Daniela, Anna e Piero. Perché la chiesa cattolica rifiuta i nostri figli?
Intervista di Lidia Borghi
Anna e Piero. Non è stata la rivelazione dell’omosessualità del loro figlio a sconvolgere questi due genitori romani esponenti dell’AGeDO, bensì l’aver appreso che per la chiesa cattolica essere omosessuali non rientra nel disegno voluto da Dio per le donne e per gli uomini. Questa asserzione li ha addolorati ed ha «offeso la nostra e la dignità di nostro figlio come persona». Mentre l’altro figlio ha accettato con affetto ed accoglienza l’orientamento sessuale del fratello, gli altri parenti, più o meno stretti, nulla sanno della faccenda. Anna e Piero sono lapidari: «La chiesa dovrebbe documentarsi sui testi scientifici e medici riguardo all’identità omosessuale, evitando di considerala una malattia da curare, creando dolore alle famiglie e ai loro figli che in alcuni casi si sono suicidati per la disperazione. Forse per chi non è credente è difficile da capire, ma essere rifiutati dalla chiesa che dovrebbe accogliere chiunque, lascia un vuoto incolmabile».

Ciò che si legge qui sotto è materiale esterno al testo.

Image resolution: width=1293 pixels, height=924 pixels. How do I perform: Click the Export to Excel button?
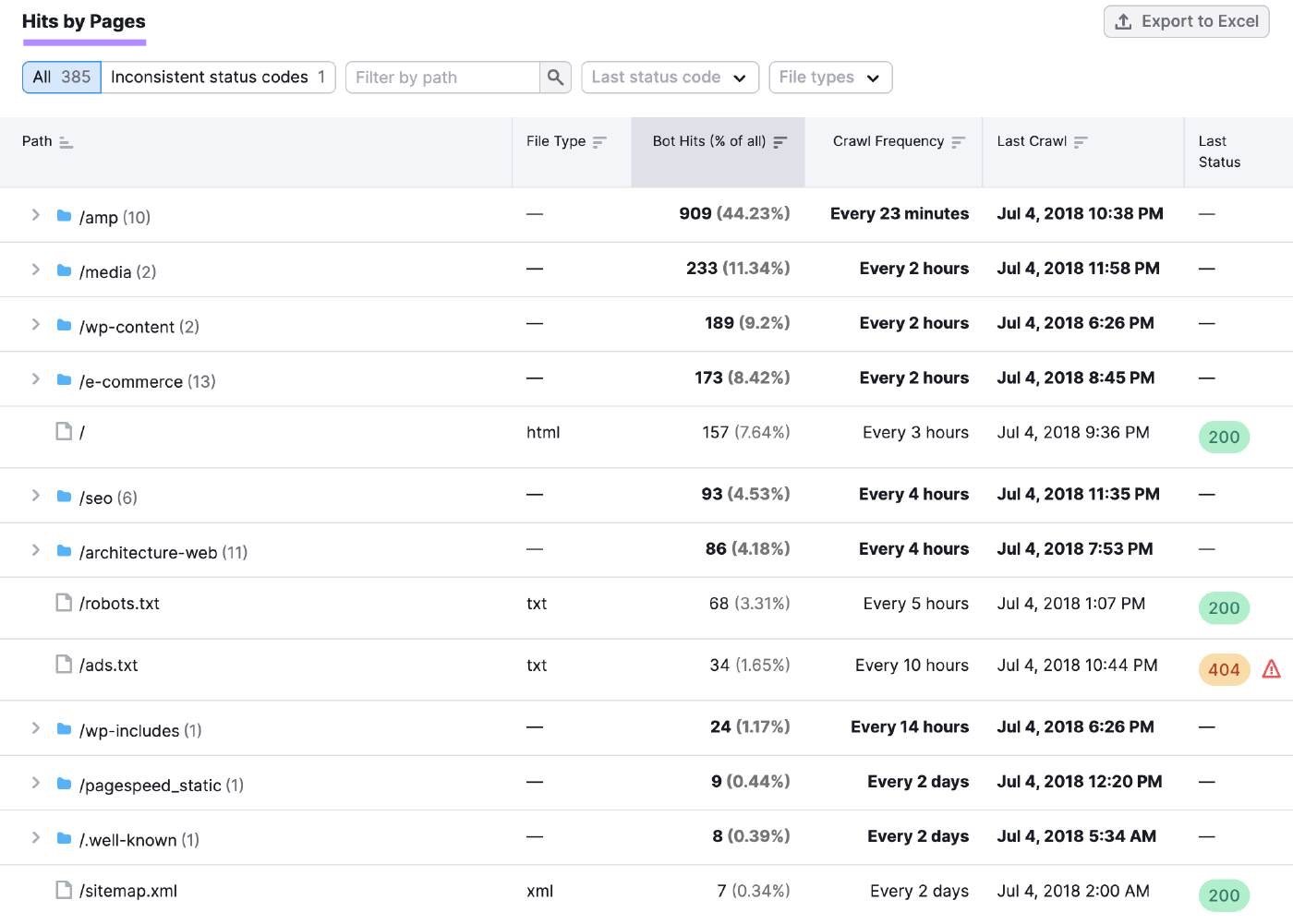click(1186, 21)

Daniela, il buddhismo e il battesimo di mia figlia Karen
Quarantasette anni, madre di Karen, una giovane lesbica di ventotto anni che convive con R. in una cittadina del nord ovest poco distante dalla sua, Daniela ha abbracciato il buddhismo, nel 2002, anche perché non riesce ad accettare le regole della chiesa cattolica; nel cammino spirituale del Buddha ha ritrovato la speranza per un mondo di pace, amore ed uguaglianza. Daniela ricorda di aver avuto un rapporto “conflittuale” con sua figlia, almeno fino al giorno in cui Karen, nel lontano 2003, le confessò di essere omosessuale: «In quel momento tirai un sospiro di sollievo, finalmente compresi il suo disagio ed ero felice che non era nulla di preoccupante, era soltanto omosessuale. Da quel momento iniziai ad approfondire il legame con mia figlia che oggi è molto profondo basato sul dialogo e sul rispetto».

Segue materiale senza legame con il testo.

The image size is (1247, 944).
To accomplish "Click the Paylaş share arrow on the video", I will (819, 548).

Il problema più grande, di lì a poco, sarebbe stato rappresentato dal padre di Karen, secondo il quale è preferibile avere una figlia tossicodipendente o morta, piuttosto che lesbica. Questo fu uno dei motivi della rottura di un legame matrimoniale già traballante. La sorella ed il fratello di Karen, gemelli, (all’epoca avevano dieci anni) erano del tutto tranquilli: sorridendo, i due asserirono che quello omosessuale è solo un diverso modo di amare. Quando Daniela parla della sua famiglia d’origine, formata da madre, padre, sorella, fratello e cognata, afferma che in essa il pregiudizio nei confronti delle persone omosessuali è pressoché assente. L’orientamento sessuale di Karen viene vissuto da tutte e tutti “con naturalezza”.
Per Daniela, non tanto le feste comandate, quanto il compleanno di Karen rappresenta l’occasione per ritrovarsi in serenità ed armonia, inoltre da tempo frequenta la mamma di R.; fra loro è sorta da subito una certa complicità: «Percepisco lo stesso amore di mamma, in più ci sosteniamo e sosteniamo le nostre figlie». La conclusione della sua testimonianza è commovente: «Nonostante la chiesa non accetti la diversità, Karen ha ricevuto il battesimo l’anno scorso; dopo un suo lungo percorso spirituale, ha sentito che Gesù l’ama e l’accetta cosi come è e quindi ha deciso di essere una praticante cattolica omosessuale».